For even as people cannot do good without God’s help, neither does God will to do good in people unless they will to let him.13

Footnotes

  1. COMMENTARY ON THE GOSPEL OF JOHN 6.57–58.  Voicu, S. J. (Ed.). (2010). Apocrypha (p. 400). Downers Grove, IL: InterVarsity Press.
  2. ON ECCLESIASTICUS 10.18.  Voicu, S. J. (Ed.). (2010). Apocrypha (p. 401). Downers Grove, IL: InterVarsity Press.
  3. INCOMPLETE WORK ON MATTHEW, HOMILY 13.  Simonetti, M. (Ed.). (2001). Matthew 1–13 (p. 129). Downers Grove, IL: InterVarsity Press.
  4. THE GOSPEL OF MATTHEW, HOMILY 19.4.  Simonetti, M. (Ed.). (2001). Matthew 1–13 (p. 129). Downers Grove, IL: InterVarsity Press.
  5. INCOMPLETE WORK ON MATTHEW, HOMILY 13.  Simonetti, M. (Ed.). (2001). Matthew 1–13 (p. 129). Downers Grove, IL: InterVarsity Press.
  6. ON PRAYER 2.2–6.  Simonetti, M. (Ed.). (2001). Matthew 1–13 (p. 131). Downers Grove, IL: InterVarsity Press.
  7. INCOMPLETE WORK ON MATTHEW, HOMILY 14.  Simonetti, M. (Ed.). (2001). Matthew 1–13 (p. 132). Downers Grove, IL: InterVarsity Press.
  8. SERMON ON THE MOUNT 2.5.17.  Simonetti, M. (Ed.). (2001). Matthew 1–13 (p. 132). Downers Grove, IL: InterVarsity Press.
  9. THE GOSPEL OF MATTHEW, HOMILY 19.4.  Simonetti, M. (Ed.). (2001). Matthew 1–13 (p. 132). Downers Grove, IL: InterVarsity Press.
  10. TREATISES, ON THE LORD’S PRAYER 12.  Simonetti, M. (Ed.). (2001).

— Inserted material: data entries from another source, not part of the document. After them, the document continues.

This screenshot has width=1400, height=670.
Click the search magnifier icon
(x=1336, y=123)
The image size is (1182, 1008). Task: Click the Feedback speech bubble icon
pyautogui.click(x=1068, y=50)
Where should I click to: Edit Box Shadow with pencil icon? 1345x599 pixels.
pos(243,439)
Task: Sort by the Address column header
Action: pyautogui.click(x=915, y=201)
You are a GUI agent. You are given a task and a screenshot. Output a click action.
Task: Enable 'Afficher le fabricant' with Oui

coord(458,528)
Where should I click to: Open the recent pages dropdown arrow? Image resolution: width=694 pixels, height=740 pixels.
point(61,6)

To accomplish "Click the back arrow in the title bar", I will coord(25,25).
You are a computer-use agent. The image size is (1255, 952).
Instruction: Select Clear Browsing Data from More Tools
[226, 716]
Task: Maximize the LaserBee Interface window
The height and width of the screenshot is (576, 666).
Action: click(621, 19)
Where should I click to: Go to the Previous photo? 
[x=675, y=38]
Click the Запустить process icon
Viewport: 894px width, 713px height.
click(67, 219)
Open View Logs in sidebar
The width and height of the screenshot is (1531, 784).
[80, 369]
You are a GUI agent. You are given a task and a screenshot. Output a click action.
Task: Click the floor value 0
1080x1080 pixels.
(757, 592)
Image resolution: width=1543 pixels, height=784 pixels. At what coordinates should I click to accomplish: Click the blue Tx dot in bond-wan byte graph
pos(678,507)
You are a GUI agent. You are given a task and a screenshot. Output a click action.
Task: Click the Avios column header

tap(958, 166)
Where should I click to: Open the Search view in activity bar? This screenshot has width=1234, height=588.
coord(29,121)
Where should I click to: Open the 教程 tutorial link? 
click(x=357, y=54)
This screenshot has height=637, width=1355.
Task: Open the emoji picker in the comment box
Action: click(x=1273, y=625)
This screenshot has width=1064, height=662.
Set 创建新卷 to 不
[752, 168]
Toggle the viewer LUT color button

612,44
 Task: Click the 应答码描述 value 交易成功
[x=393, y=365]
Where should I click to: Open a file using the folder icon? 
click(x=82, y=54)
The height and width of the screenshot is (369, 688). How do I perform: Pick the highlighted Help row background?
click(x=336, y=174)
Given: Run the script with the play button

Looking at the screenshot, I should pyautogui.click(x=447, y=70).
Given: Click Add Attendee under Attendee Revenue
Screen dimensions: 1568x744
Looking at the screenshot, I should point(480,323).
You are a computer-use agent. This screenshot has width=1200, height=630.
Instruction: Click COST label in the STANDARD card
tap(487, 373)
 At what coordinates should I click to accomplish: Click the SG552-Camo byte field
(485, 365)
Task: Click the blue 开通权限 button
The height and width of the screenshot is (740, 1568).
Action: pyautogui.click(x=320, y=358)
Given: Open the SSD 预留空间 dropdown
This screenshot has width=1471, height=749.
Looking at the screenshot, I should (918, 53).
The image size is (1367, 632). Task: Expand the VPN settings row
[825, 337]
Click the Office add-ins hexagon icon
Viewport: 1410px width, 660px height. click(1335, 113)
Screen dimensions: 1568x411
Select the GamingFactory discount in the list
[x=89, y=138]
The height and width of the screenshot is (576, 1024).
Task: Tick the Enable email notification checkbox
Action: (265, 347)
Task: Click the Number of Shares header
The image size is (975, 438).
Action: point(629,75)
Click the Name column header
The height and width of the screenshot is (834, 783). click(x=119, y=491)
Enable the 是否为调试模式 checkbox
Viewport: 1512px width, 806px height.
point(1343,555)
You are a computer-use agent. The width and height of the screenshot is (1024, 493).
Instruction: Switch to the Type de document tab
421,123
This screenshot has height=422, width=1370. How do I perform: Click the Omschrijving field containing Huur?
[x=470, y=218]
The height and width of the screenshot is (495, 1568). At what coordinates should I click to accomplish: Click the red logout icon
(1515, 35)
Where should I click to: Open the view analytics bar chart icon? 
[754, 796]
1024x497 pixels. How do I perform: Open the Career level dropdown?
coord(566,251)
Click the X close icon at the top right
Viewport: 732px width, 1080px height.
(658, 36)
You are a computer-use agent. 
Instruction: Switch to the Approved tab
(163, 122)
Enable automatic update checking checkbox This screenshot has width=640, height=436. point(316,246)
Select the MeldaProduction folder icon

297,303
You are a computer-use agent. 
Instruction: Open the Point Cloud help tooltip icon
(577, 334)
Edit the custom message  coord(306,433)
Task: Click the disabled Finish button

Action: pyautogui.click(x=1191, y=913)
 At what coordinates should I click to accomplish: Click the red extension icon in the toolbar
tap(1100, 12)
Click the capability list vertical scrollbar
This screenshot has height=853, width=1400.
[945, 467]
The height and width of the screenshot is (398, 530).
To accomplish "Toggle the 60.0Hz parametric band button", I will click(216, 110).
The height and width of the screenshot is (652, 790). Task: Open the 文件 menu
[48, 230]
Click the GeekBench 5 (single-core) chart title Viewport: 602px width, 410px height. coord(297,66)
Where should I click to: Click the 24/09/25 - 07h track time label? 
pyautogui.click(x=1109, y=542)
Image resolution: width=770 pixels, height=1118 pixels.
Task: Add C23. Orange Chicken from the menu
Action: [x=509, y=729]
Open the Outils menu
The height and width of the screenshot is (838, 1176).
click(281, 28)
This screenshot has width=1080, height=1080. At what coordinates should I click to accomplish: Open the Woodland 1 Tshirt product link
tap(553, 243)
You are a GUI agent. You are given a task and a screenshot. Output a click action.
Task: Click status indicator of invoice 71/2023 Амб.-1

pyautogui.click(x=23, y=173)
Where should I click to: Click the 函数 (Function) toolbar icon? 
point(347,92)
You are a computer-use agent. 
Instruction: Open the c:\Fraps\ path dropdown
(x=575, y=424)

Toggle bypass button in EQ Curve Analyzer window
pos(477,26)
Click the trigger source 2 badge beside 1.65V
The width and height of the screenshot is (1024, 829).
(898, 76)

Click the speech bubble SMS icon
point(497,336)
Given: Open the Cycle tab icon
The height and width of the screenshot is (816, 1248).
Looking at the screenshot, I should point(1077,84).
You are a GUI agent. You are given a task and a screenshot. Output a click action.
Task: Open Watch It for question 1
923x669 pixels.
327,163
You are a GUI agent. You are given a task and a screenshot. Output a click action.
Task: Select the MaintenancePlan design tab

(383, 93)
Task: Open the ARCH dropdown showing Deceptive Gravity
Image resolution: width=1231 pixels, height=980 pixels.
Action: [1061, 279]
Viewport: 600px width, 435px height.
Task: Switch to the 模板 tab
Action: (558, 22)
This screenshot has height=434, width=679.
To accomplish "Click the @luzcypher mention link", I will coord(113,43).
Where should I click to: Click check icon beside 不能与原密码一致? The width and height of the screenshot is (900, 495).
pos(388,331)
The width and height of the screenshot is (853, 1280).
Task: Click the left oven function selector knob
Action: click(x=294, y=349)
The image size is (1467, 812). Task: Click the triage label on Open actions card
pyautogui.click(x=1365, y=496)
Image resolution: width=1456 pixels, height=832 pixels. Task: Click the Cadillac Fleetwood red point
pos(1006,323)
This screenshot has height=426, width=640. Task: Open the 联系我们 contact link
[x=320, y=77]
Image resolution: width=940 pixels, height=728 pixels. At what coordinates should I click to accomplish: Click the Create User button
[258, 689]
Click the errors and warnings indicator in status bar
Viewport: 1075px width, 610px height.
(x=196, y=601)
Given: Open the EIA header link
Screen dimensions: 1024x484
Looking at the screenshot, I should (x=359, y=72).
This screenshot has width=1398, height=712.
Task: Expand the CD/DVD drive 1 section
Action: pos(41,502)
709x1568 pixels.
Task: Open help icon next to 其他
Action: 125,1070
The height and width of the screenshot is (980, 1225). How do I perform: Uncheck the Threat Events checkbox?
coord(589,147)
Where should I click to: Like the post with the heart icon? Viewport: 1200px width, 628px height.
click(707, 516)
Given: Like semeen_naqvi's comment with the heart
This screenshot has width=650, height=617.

Matthew 1–13 (p. 132). Downers Grove, IL: InterVarsity Press.
  11. ON PRAYER 25.1.  Simonetti, M. (Ed.). (2001). Matthew 1–13 (p. 133). Downers Grove, IL: InterVarsity Press.
  12. ON PRAYER 4.1–2.  Simonetti, M. (Ed.). (2001). Matthew 1–13 (p. 134). Downers Grove, IL: InterVarsity Press.
  13. INCOMPLETE WORK ON MATTHEW, HOMILY 14.  Simonetti, M. (Ed.). (2001). Matthew 1–13 (pp. 134–135). Downers Grove, IL: InterVarsity Press.